Malgré les conséquences et les dangers posés par les plateformes en mer, leur large présence dans l’Union européenne n’est pas le fruit du hasard. Avec 251 millions d’euros dépensés depuis 2010 (selon Corporate Europe Observatory), les 5 plus grandes compagnies pétrolières mondiales sont parmi les plus actives pour influencer les décideur.e.s européen.ne.s, à l’instar de Shell, premier producteur de gaz et pétrole en Europe... basé aux Pays-Bas. Shell conduit une majorité de son activité pétrolière en mer, notamment en mer du Nord. Or, depuis 2014, l'entreprise a rencontré des officiels de la Commission 2 fois par semaine, et avec 4,5 millions d’euros dépensés chaque année en lobbying à Bruxelles, elle se place 3e après Google et Microsoft.

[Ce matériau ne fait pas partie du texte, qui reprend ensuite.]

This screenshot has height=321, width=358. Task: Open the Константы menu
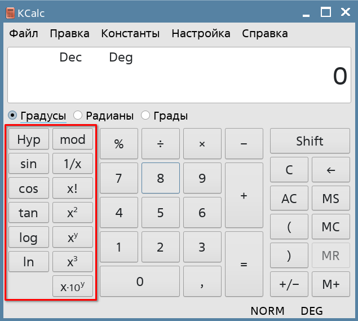coord(130,33)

Prévoir la sortie de l’exploitation des énergies fossiles en mer

Suite à l’accident du DeepWater, l'Union européenne a adopté en 2013 une réglementation (une « Directive ») pour encadrer l’exploitation des énergies fossiles en mer.

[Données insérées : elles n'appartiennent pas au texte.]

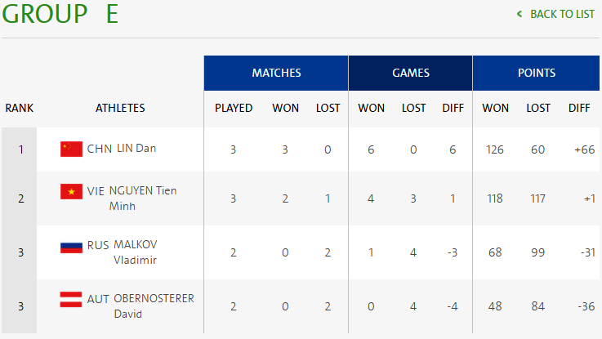Click the China flag icon
Image resolution: width=602 pixels, height=339 pixels.
[72, 149]
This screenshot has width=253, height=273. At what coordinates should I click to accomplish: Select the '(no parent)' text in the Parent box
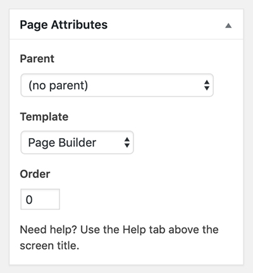click(x=58, y=86)
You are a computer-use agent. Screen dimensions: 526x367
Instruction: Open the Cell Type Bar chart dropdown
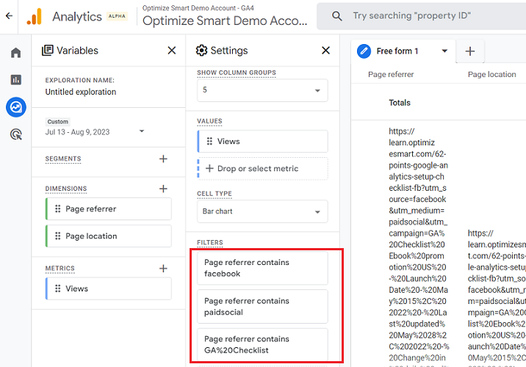262,211
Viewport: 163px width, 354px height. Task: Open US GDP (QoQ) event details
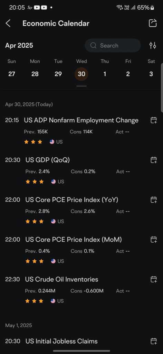(x=47, y=160)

La récente évaluation de cette Directive, en novembre 2020, pointe de nombreuses défaillances dans sa mise en œuvre, notamment un manque d’harmonisation des mécanismes de responsabilité en cas d’accident. Nous avons besoin d’un cadre de responsabilité civile et pénale sur toute l’Union européenne, et pour tous les dommages. À cette fin, il est nécessaire de reconnaître les dommages environnementaux purs et de renverser définitivement la charge de la preuve de sorte à ce que ce soit les opérateurs eux-mêmes qui aient pour devoir de prouver l’inoffensivité de leurs actions. L’évaluation pointe aussi l’affaiblissement du nombre de contrôles et inspections, malheureusement peu surprenante, inspections et contrôles étant en diminution en général pour les installations industrielles ; or, elle souligne que le nombre d’accidents et en particulier de rejets involontaires, a dramatiquement augmenté entre 2016 et 2018. En choisissant de ne pas réviser la Directive, la Commission choisit donc de ne pas garantir la sûreté des eaux européennes. Elle tourne aussi et surtout le dos au climat et au respect des fonds marins. 

Pour toutes ces raisons, il est urgent de réviser la Directive et de saisir cette occasion pour, enfin, mettre un terme à l’exploitation offshore de gaz et de pétrole dans l’UE ! C'est ce que nous demandons aujourd'hui à la Commission Européenne, avec 63 parlementaires européen.ne.s.